The key to Sepp Blatter's influence goes far further in far more details than anything else when it comes to sponsorship. Samuel Burke

reports.

(BEGIN VIDEOCLIP)

SAMUEL BURKE, CNN BUSINESS CORRESPONDENT: FIFA teetered on the verge bankruptcy when Sepp Blatter was first elected as its president in 1998.

He turned around a business for the organization and realigned the power base.

MANUEL VETH, FUTBOLGRAD.COM: He ran on the platform of establishing that, to give more power to the small federations. And power comes with

money.

BURKE: In Blatter's first year as president, FIFA launched programs that have since distributed more than a billion dollars in assistance to

local soccer associations, much of it to regions FIFA's European base had previously overlooked.

The Goal Program has built soccer fields, training centers and youth programs from places like Togo to Tajikistan. In total, FIFA says it's

funded around 700 goal projects to more than 200 member associations across the globe.

This map shows which confederations FIFA is investing in most heavily with a clear tilt to the southern hemisphere.

VETH: The problem is of course that when you put money into certain countries, it's not always transparent which in turn then means that money

can get lost on the way.

BURKE: Blatter hasn't just rewarded these regions with small pet projects, he's been instrumental in bringing the world's most important

sporting events to places like South Korea, Japan, South Africa and soon Qatar.

Blatter, a European, has relied heavily on the non-European vote. Instead of campaigning to the base here at home, he went out and built a

base of his own. Samuel Burke, CNN London.

(END VIDEOCLIP)

QUEST: There's a case of blinding lights coming from nowhere. It's the laser pointers that have been hitting New York planes when they're at

their most vulnerable. How dangerous can this be?

(COMMERCIAL BREAK)

[16:41:24] QUEST: Authorities in New York are searching for the person who aimed a laser at four commercial passenger jets in some of

America's largest and busiest airspace. The four planes registered complaints of a green laser similar to this when flying near Farmingdale on

Long Island on Thursday.

Why is this so serious? Well, if you take a look and see the planes did make it to their destinations safely. The danger stems from the laser

lights temporarily blinding pilots. You're seeing now what it looks like from a laser-stricken cockpit.

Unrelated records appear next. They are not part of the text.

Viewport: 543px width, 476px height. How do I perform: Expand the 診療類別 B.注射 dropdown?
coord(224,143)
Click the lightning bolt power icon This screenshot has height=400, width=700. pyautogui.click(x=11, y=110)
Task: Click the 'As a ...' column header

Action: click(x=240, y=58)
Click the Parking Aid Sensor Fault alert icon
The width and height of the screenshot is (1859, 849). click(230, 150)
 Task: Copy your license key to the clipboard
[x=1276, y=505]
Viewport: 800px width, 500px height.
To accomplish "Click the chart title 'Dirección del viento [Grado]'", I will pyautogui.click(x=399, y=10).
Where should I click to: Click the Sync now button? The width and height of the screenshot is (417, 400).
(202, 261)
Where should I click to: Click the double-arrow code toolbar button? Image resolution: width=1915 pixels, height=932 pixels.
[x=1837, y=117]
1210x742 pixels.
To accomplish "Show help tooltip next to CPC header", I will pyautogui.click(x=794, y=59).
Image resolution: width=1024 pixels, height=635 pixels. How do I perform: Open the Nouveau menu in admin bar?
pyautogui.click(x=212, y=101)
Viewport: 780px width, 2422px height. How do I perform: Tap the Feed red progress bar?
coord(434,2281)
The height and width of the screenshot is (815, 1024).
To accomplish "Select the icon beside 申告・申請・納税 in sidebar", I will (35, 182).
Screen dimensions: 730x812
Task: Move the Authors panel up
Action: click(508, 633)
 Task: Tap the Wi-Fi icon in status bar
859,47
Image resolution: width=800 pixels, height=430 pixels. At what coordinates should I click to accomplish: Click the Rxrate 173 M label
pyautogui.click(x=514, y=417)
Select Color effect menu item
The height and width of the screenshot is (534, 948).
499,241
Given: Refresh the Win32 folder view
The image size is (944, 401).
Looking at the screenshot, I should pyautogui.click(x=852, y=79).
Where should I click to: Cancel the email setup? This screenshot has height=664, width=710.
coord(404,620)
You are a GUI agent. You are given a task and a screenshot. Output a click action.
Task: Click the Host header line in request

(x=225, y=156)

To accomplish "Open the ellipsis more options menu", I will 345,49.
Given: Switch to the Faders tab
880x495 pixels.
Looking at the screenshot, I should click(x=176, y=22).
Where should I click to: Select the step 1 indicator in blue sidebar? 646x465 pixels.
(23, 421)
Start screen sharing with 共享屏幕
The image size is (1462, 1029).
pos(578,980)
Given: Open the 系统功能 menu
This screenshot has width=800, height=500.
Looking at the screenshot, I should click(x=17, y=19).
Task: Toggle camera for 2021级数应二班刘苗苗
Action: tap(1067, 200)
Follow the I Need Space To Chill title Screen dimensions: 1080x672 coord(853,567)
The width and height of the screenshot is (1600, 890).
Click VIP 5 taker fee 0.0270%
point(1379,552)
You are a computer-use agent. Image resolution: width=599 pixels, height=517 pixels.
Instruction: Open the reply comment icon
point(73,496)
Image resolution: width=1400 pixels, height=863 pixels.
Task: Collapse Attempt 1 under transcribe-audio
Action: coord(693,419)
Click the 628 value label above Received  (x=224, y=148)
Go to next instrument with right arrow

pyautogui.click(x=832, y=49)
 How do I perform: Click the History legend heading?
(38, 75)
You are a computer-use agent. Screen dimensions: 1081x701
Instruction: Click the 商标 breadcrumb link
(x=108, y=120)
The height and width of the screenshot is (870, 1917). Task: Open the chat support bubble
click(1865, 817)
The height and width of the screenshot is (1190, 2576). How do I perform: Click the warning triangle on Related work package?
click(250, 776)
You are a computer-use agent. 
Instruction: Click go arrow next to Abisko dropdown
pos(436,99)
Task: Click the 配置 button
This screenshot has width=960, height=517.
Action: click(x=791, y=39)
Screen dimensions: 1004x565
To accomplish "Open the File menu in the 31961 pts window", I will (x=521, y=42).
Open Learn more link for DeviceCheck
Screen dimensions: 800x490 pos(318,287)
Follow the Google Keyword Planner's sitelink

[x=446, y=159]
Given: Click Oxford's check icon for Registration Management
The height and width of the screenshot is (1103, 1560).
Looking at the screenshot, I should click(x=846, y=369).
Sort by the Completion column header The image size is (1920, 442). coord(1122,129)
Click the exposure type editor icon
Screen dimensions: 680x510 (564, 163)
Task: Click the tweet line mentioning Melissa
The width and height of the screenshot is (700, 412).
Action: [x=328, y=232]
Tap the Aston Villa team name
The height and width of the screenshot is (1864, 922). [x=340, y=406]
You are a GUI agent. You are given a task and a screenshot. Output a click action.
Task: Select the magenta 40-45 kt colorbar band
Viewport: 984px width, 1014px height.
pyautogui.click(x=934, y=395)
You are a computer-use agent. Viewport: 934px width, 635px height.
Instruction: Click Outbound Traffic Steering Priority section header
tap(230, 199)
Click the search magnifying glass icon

This is of course just what the innocent-looking laser can look like to somebody. But - and - even here as I'm just doing it there, it doesn't

seem terribly effective. But if I move it to other parts, you start to see just how far this laser will go. It will go right the way across the

studio and beyond and it will certainly illuminate Miles O'Brien who joins me now.

Miles, what happened here?

MILES O'BRIEN, CNN AVIATION ANALYST: Well, we can certainly say whoever did this is not thinking it through, can we? These devices are

inexpensive, they're readily available at office supply stores and online, and in the wrong hands can really cause great potential harm here.

We're talking about a distraction at best, --

QUEST: Right.

O'BRIEN: -- maybe something worse, with a plane full of passengers. It's just, it's really - the term that comes to mind is jackassery.

QUEST: Right. But here's the interesting thing about it. Because they are prevalent and because they are easy to obtain, the only way to

stop this is both legally if you find the people but also education wise because you clearly can't ban them and they're clearly everywhere. So

you're going to have to make it clear to people this is not clever.

O'BRIEN: You know, just to put a little twist on a phrase, `Kids, try this one at home.' Don't take it outside and don't be pointing it at

airplanes with people onboard. This could lead to some serious trouble. You know it reminds me a little bit of all the discussion about drones.

QUEST: Ah.

O'BRIEN: Now people just because you can go out and purchase a drone inexpensively doesn't mean you're operating it with any sort of reasonable

care for other people. And I think we all need to, you know, watch our young people, encourage them to take responsibility for their actions and

just on the face of it this is just so irresponsible.

QUEST: And Miles, you lead me nicely onto drones. There's a story this afternoon you may not have seen. It's just come up in the last hour

or so of a Shuttle America - one of Delta's planes - which allegedly - we don't know all the details - but allegedly had to take evasive action near

LaGuardia from a drone that was flying at a couple of thousand feet.

Are we - I don't want to be an alarmist here - but are we just - is this an accident waiting to happen that is going to happen?

O'BRIEN: I'm afraid it is, Richard. You know, this one - I did see it because I got a Google there for drone incidents like this. Twenty-

seven hundred feet is way beyond what you're supposed to be flying these drones. They're capped at 400 feet off the ground.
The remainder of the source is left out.